Personal information
- Full name: William McCartan Joseph Mooney
- Born: 5 October 1890 Blanchardstown, Ireland
- Died: 11 September 1967 (aged 76) Dublin, Leinster, Ireland
- Batting: Right-handed

Domestic team information
- 1912: Ireland

Career statistics
| Competition | First-class |
| Matches | 3 |
| Runs scored | 25 |
| Batting average | 5.00 |
| 100s/50s | –/– |
| Top score | 23* |
| Catches/stumpings | 3/– |
- Source: Cricinfo, 26 October 2018

= William Mooney (cricketer) =

Irish cricketer

William McCartan Joseph Mooney (5 October 1890 - 11 September 1967) was an Irish first-class cricketer.

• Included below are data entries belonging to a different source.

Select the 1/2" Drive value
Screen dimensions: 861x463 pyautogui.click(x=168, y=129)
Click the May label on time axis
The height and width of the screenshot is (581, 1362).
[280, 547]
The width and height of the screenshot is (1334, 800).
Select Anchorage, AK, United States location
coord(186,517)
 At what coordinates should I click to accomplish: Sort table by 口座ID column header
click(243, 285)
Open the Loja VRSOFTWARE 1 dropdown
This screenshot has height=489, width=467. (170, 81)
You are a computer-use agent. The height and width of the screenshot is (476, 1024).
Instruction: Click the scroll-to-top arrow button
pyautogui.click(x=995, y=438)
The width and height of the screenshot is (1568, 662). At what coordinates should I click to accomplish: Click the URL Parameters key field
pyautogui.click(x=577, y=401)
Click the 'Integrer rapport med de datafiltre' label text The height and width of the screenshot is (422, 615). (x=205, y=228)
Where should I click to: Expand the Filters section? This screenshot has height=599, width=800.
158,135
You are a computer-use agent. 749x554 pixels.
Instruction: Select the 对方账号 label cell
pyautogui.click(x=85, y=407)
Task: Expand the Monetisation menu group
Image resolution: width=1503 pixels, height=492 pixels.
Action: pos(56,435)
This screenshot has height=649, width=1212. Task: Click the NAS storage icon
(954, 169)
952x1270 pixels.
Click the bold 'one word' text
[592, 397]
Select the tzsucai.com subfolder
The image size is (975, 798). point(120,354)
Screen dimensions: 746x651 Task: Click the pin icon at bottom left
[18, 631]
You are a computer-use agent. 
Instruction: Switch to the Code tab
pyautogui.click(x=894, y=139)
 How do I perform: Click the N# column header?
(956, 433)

Born at Blanchardstown, Mooney received his education in England at Beaumont College, before going up to Brasenose College, Oxford. At Oxford, Mooney was a member of several university societies, such as the University Athletics Club. Playing his club cricket back in Ireland for Phoenix, Mooney first played for the Gentlemen of Ireland on their 1909 tour of North America, playing minor matches against Ottawa, All New York, Baltimore, and Philadelphia Colts. He made his debut in first-class cricket on the tour, playing two first-class matches against the Gentlemen of Philadelphia at Haverford and Philadelphia. He later played a first-class match for Ireland against Scotland at Dublin in 1912. Playing as a specialist batsman in his three first-class matches, he scored just 25 runs from six innings, with a highest score of 23 not out. He served in the British Army during World War I, serving with the Duke of Cornwall's Light Infantry, where he reached the rank of captain. He died at Dublin in September 1967.